→ **WORK INSTRUCTION**
Set down exactly the lines below, starting at the one that contains "At what coordinates should I click to accomplish: Jump" and ending at the one that contains "The image size is (1270, 952).", with both of those lines included and nothing else.

→ **SUPPLIED MATERIAL**
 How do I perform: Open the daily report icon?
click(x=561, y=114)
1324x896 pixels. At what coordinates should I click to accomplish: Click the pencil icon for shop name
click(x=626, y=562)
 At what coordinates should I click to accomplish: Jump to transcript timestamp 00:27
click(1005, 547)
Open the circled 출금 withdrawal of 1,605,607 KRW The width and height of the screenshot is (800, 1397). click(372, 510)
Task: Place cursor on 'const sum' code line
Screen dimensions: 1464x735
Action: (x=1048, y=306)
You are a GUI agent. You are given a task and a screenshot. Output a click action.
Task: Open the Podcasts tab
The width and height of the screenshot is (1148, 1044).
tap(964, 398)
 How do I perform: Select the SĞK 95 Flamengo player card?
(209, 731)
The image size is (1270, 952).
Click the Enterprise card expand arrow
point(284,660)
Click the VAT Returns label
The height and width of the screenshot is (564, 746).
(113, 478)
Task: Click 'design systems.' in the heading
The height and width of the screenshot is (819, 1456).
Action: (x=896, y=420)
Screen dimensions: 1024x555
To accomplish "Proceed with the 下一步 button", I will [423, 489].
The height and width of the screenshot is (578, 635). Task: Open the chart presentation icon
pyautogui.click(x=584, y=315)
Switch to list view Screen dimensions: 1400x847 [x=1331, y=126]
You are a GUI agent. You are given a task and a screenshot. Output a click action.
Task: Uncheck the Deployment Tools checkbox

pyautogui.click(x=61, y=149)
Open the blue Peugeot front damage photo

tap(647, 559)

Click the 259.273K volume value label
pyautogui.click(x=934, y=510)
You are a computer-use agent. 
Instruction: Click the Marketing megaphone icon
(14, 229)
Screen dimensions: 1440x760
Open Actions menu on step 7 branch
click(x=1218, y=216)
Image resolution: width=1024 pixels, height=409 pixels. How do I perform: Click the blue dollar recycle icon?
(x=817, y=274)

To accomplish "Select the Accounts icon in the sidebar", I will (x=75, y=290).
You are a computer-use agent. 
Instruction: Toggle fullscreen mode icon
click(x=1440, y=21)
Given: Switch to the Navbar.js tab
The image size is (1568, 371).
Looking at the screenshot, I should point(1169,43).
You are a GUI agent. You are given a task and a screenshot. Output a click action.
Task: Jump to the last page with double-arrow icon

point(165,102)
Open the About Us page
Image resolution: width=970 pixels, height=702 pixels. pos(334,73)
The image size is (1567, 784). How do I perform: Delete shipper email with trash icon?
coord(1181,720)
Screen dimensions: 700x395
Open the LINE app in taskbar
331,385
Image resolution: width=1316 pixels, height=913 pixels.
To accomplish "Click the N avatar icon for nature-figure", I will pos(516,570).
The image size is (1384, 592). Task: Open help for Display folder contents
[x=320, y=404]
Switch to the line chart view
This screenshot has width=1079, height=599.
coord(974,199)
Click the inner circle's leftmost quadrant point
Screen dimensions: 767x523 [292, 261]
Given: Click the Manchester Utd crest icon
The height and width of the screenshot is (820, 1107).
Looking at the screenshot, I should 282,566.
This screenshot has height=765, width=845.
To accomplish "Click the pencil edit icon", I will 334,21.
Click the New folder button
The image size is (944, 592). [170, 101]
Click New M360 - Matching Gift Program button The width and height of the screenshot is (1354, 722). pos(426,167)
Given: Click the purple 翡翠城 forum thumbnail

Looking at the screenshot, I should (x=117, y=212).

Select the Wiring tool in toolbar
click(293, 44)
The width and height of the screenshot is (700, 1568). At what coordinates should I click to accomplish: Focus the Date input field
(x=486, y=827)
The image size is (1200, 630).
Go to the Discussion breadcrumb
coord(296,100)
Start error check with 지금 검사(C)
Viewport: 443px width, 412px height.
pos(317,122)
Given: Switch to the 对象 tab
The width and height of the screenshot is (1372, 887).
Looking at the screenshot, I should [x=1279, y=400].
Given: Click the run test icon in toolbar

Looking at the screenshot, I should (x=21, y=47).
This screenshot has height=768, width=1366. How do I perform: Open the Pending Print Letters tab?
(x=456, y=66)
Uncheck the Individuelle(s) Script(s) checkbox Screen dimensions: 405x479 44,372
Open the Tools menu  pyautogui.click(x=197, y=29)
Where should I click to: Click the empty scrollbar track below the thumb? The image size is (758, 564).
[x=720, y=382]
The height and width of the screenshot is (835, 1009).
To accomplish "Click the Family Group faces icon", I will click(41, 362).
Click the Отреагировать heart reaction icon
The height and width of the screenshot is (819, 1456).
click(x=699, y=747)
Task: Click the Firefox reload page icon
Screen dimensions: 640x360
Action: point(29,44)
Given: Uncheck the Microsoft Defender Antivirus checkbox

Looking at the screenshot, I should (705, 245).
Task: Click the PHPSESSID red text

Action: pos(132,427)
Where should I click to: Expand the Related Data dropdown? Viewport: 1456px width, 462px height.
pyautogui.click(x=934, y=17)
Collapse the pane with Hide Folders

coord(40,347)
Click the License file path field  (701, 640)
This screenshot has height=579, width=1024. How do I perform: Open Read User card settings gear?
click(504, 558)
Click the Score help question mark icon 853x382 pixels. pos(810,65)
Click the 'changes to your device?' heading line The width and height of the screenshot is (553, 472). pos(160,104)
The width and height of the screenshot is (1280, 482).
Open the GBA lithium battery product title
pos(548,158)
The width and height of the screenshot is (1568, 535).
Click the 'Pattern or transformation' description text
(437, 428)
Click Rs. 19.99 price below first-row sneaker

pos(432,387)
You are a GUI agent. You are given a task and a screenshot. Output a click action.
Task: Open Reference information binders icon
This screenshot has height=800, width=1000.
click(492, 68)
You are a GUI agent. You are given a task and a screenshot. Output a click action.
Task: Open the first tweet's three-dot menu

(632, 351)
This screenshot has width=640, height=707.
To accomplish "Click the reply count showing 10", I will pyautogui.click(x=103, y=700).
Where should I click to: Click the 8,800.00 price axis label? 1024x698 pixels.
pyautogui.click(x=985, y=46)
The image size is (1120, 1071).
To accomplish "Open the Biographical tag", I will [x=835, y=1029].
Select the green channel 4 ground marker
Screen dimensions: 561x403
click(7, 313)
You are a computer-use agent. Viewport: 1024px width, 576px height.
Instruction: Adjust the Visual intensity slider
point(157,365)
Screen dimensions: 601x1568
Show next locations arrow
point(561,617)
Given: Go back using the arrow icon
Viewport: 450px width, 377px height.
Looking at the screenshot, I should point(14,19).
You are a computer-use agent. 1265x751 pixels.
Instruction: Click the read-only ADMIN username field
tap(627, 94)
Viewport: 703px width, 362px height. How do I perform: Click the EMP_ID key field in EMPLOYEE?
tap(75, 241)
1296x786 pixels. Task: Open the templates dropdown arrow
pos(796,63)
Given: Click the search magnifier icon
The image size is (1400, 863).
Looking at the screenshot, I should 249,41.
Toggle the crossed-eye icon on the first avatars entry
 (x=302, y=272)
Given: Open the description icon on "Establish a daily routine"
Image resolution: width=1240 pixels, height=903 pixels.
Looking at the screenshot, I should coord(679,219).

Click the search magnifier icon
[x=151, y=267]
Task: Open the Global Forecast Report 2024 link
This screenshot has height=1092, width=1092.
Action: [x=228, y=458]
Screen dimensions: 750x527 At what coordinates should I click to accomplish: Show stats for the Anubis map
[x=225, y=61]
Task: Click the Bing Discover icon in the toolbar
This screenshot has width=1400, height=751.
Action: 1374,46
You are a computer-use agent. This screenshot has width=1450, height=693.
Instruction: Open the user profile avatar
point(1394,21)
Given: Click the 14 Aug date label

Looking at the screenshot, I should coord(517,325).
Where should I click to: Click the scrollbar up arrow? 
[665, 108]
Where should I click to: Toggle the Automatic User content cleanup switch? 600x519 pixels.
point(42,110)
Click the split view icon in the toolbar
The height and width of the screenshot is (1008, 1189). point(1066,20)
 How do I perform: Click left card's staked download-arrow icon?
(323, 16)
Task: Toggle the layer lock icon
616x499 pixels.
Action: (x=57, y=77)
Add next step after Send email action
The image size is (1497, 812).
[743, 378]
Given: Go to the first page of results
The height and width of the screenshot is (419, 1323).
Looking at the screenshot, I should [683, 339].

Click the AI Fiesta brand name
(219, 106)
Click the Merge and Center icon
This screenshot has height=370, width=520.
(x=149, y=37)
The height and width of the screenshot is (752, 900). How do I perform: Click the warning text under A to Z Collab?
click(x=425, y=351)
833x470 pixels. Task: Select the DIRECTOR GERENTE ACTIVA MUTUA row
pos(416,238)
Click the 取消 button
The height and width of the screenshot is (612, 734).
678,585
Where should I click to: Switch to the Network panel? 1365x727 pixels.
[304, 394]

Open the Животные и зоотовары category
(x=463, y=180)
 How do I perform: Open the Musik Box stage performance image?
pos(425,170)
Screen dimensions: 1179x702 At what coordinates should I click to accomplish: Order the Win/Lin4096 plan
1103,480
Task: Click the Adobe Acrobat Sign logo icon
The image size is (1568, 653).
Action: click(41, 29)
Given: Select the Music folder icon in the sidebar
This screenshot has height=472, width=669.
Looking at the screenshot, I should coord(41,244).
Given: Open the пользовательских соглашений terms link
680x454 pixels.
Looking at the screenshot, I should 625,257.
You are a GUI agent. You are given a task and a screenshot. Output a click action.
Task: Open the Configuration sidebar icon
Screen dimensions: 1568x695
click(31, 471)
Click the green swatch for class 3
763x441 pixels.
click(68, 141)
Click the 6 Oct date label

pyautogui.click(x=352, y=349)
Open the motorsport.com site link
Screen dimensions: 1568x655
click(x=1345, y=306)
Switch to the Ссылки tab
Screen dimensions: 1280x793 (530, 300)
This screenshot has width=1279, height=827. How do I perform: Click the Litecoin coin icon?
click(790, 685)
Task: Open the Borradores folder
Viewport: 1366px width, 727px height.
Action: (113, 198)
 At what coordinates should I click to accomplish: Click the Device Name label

→ **RESPONSE TO THE TASK**
 At what coordinates should I click to accomplish: Jump to transcript timestamp 00:27
click(1005, 547)
Open the circled 출금 withdrawal of 1,605,607 KRW The width and height of the screenshot is (800, 1397). click(372, 510)
Task: Place cursor on 'const sum' code line
Screen dimensions: 1464x735
Action: (x=1048, y=306)
You are a GUI agent. You are given a task and a screenshot. Output a click action.
Task: Open the Podcasts tab
The width and height of the screenshot is (1148, 1044).
tap(964, 398)
 How do I perform: Select the SĞK 95 Flamengo player card?
(209, 731)
The image size is (1270, 952).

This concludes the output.